PASSAGE SHOWN:
━━━━━━━━

How to WEB: a practical review of methodology for the use of the Woven EndoBridge

Abstract

Wide-necked bifurcation aneurysms (WNBAs) make up 26-36% of all brain aneurysms. Treatments for WNBAs pose unique challenges due to the need to preserve major bifurcation vessels while achieving a durable occlusion of the aneurysm. Intrasaccular flow disruption is an innovative technique for the treatment of WNBAs. The Woven EndoBridge (WEB) device is the only United States Food and Drug Administration approved intrasaccular flow disruption device. In this review article we discuss various aspects of treating WNBAs with the WEB device, including indications for use, aneurysm/device selection strategies, antiplatelet therapy requirement, procedural technique, potential complications and bailouts, and management strategies for residual/recurrent aneurysms after initial WEB treatment.

Keywords: aneurysm; device; flow diverter; technique.

━━━━━━━━

SUPPLIED DATA:
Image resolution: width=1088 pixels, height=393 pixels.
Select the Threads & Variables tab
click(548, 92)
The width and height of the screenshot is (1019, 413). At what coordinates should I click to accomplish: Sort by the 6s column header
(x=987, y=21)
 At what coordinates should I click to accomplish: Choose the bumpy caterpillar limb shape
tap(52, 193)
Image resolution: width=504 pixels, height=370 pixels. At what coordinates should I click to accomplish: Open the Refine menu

━━━━━━━━

WORK ITEM:
Write the next part of the Woven EndoBridge review, picking up after its list of keywords.

ANSWER TO THE EXERCISE:
Figure 1

Woven EndoBridge (WEB) devices: (A) Double Layer (DL); (B) Single Layer (SL); and (C) Single Layer Sphere (SLS). The WEB DL EV is a mesh sphere composed of 2 layers of braided nitinol/platinum wires. The inner and outer layers of braid are joined by proximal, middle, and distal platinum/iridium markers. The WEB SL EV and WEB SLS EV models are composed of single layers of braided nitinol. The braids are joined at the proximal and distal ends of the device by radiopaque platinum/iridium markers.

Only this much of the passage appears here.